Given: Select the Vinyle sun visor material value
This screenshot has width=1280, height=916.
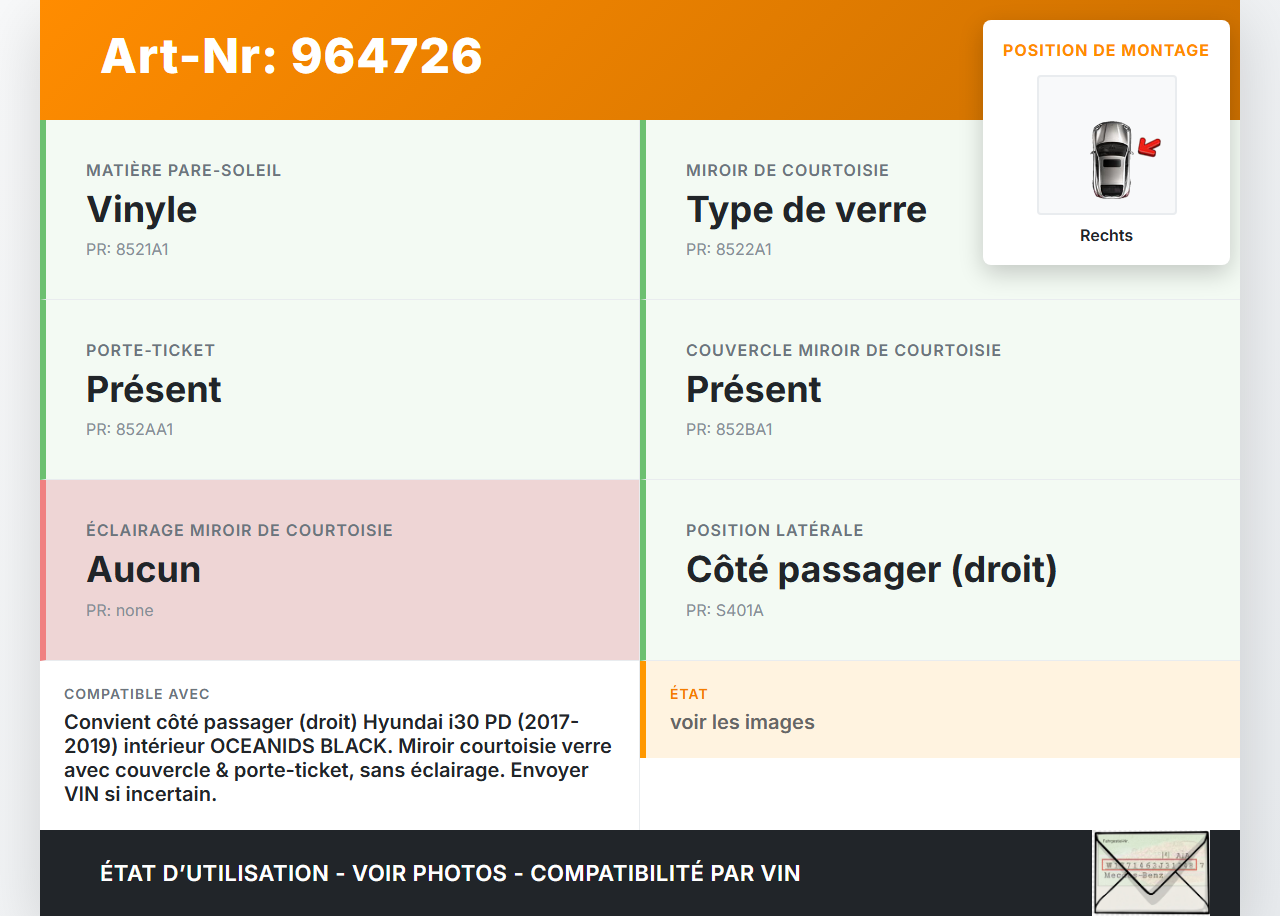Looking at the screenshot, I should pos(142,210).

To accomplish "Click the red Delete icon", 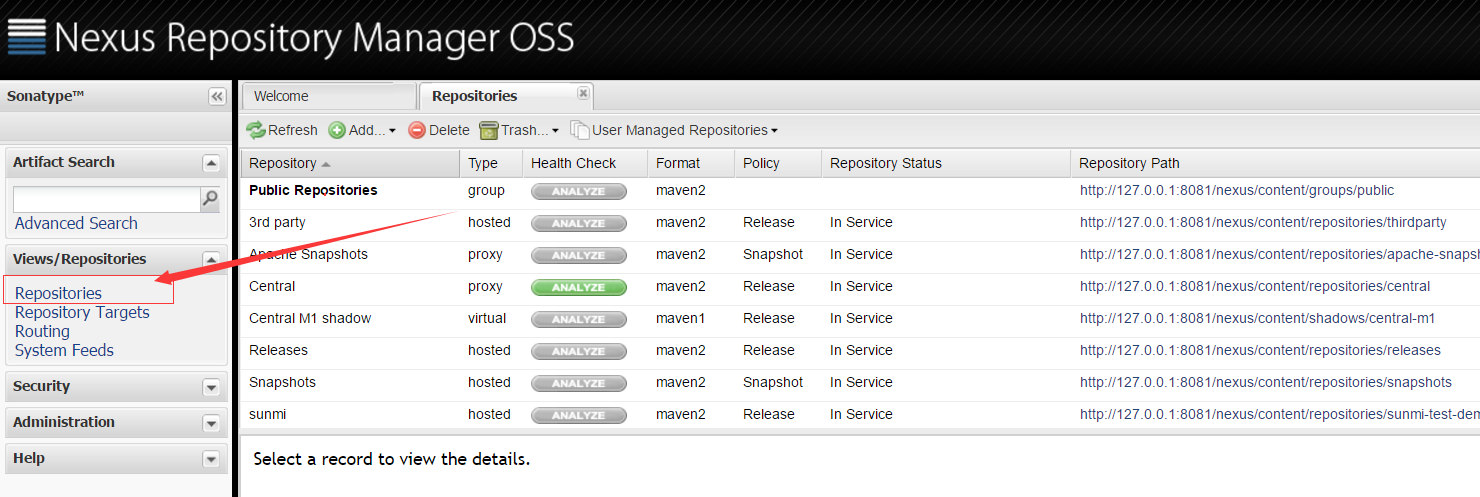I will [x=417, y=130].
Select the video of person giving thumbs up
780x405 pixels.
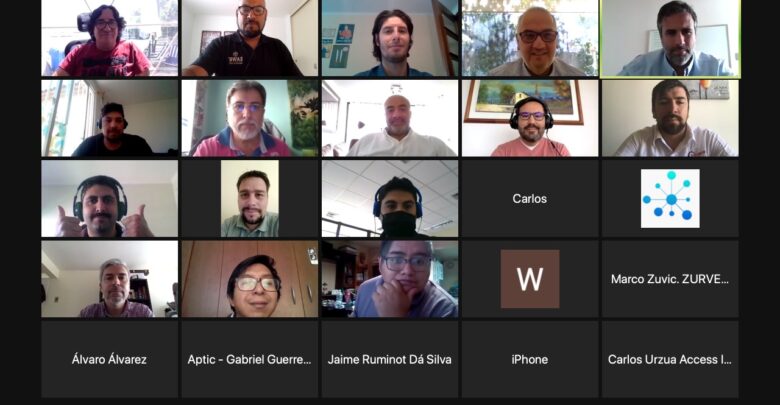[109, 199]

- [Brief]: From the line with "Select the video of person giving thumbs up" through the final line of the records above, return each line exactly and nothing else. Pictures are to be skipped.

- [Result]:
Select the video of person giving thumbs up
780x405 pixels.
[109, 199]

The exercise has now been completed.